Text and element pointing records
************

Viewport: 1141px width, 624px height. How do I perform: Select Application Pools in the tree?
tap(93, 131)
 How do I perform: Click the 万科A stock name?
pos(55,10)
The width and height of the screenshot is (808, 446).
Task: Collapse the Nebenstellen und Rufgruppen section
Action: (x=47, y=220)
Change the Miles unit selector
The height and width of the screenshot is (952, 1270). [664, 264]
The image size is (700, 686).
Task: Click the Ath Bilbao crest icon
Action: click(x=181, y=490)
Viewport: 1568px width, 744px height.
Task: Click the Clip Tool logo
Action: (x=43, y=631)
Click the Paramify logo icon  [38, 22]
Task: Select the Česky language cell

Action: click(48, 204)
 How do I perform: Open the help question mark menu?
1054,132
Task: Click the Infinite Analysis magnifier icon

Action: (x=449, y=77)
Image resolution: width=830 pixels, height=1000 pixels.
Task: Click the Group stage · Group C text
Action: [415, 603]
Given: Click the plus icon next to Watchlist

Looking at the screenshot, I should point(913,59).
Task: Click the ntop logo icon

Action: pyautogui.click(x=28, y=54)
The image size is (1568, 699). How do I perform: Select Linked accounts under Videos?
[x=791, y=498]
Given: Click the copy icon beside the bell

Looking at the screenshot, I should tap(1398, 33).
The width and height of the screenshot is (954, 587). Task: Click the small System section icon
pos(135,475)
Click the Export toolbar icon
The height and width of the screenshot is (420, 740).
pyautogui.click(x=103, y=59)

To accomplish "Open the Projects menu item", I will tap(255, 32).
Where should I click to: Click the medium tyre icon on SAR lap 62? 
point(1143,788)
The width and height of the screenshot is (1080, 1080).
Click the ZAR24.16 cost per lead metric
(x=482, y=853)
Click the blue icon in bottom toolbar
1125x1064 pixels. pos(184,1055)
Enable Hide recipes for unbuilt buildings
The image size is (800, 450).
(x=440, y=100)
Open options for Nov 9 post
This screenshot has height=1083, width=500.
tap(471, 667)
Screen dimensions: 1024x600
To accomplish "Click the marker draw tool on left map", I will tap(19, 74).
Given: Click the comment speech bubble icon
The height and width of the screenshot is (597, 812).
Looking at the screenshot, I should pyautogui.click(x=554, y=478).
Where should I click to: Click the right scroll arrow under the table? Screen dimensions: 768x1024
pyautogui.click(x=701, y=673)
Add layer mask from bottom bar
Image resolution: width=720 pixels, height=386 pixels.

************

• _TASK DETAILS_:
Repeat the lines of data starting at the one containing "How do I perform: Click the 万科A stock name?" and ending at the one containing "Looking at the screenshot, I should tap(1398, 33).", copying them exactly.

• _RESULT FOR THIS EXERCISE_:
 How do I perform: Click the 万科A stock name?
pos(55,10)
The width and height of the screenshot is (808, 446).
Task: Collapse the Nebenstellen und Rufgruppen section
Action: (x=47, y=220)
Change the Miles unit selector
The height and width of the screenshot is (952, 1270). [664, 264]
The image size is (700, 686).
Task: Click the Ath Bilbao crest icon
Action: click(x=181, y=490)
Viewport: 1568px width, 744px height.
Task: Click the Clip Tool logo
Action: (x=43, y=631)
Click the Paramify logo icon  [38, 22]
Task: Select the Česky language cell

Action: click(48, 204)
 How do I perform: Open the help question mark menu?
1054,132
Task: Click the Infinite Analysis magnifier icon

Action: (x=449, y=77)
Image resolution: width=830 pixels, height=1000 pixels.
Task: Click the Group stage · Group C text
Action: [415, 603]
Given: Click the plus icon next to Watchlist

Looking at the screenshot, I should point(913,59).
Task: Click the ntop logo icon

Action: pyautogui.click(x=28, y=54)
The image size is (1568, 699). How do I perform: Select Linked accounts under Videos?
[x=791, y=498]
Given: Click the copy icon beside the bell

Looking at the screenshot, I should tap(1398, 33).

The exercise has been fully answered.